» **Source records**:
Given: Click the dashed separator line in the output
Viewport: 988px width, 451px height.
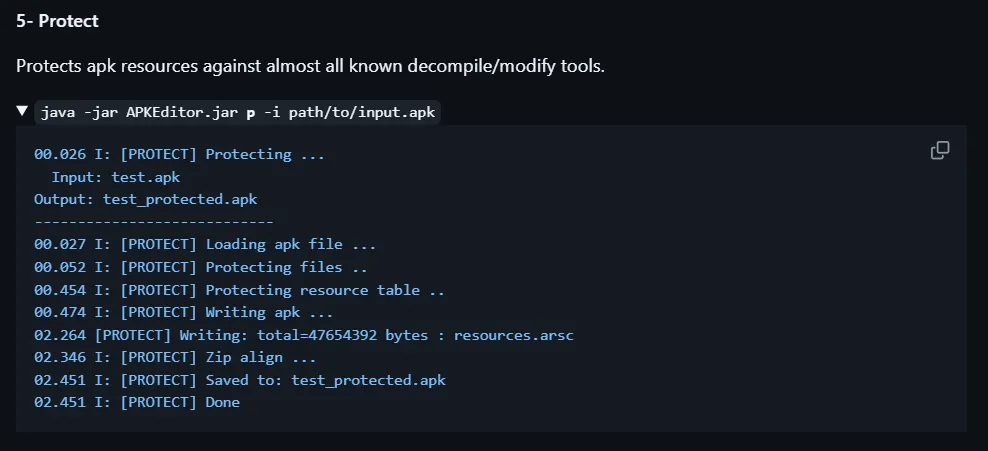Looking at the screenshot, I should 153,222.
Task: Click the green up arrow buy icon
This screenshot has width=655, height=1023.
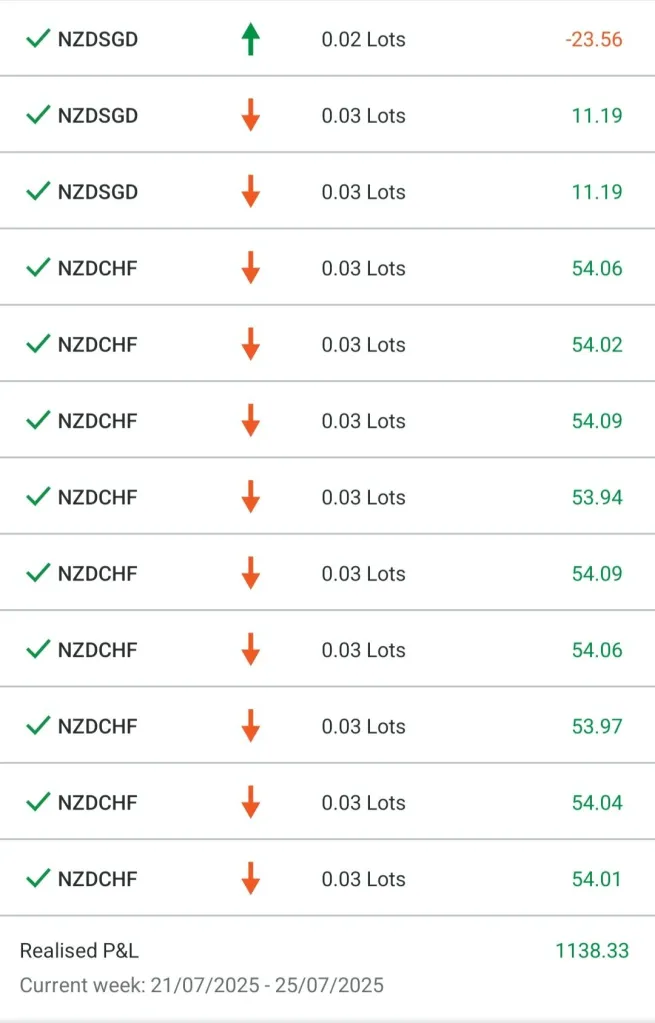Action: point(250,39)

---

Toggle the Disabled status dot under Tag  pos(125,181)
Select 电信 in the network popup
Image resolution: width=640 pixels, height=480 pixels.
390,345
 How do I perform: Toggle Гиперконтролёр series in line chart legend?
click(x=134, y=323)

---

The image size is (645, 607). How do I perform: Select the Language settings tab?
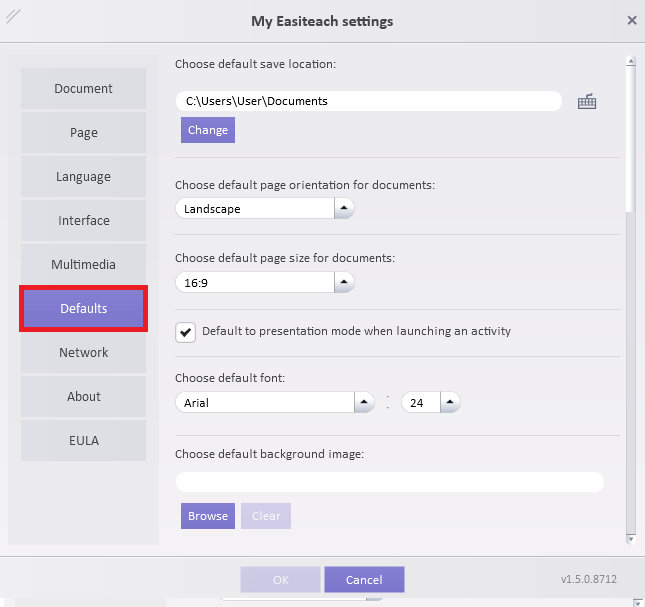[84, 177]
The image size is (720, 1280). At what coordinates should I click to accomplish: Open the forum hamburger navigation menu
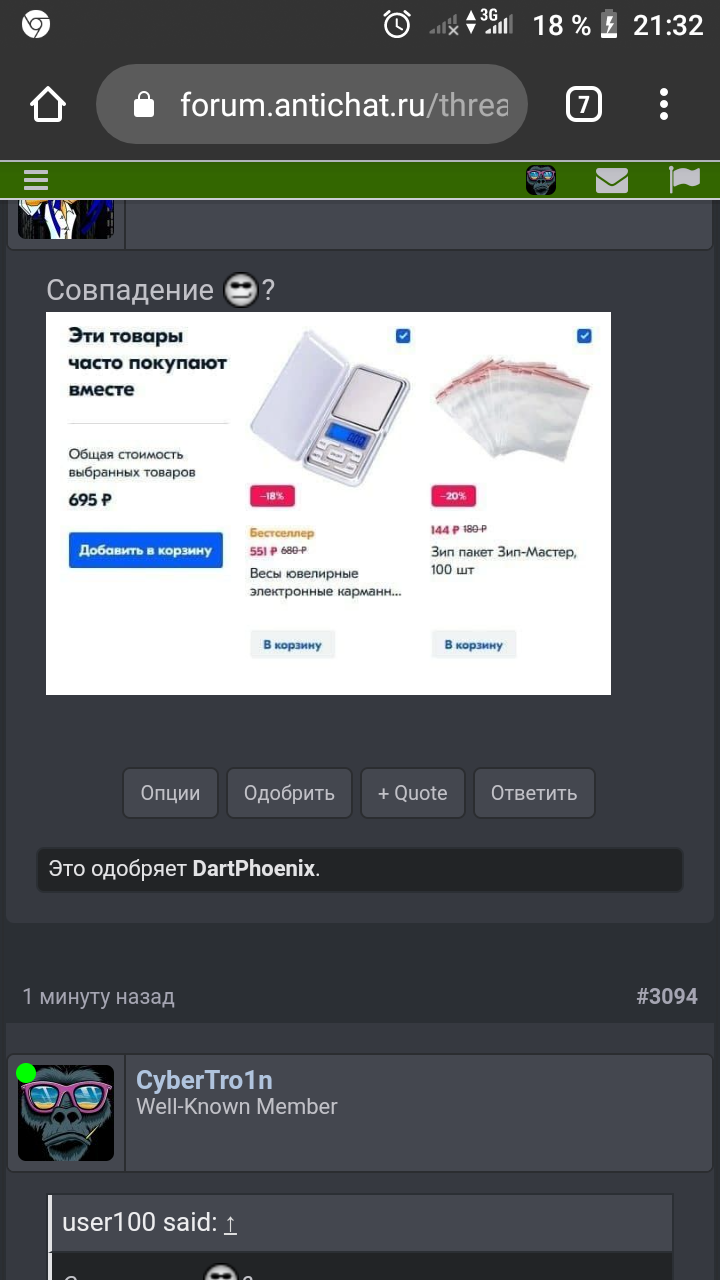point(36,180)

» **Exercise directions**:
Quote the rows starting at the line that contains "Given: Click the" and stopping after the line that contains "Action: point(250,39)", leaving out the pictures.

» **Output of the exercise**:
Given: Click the dashed separator line in the output
Viewport: 988px width, 451px height.
Looking at the screenshot, I should 153,222.
Task: Click the green up arrow buy icon
This screenshot has width=655, height=1023.
Action: point(250,39)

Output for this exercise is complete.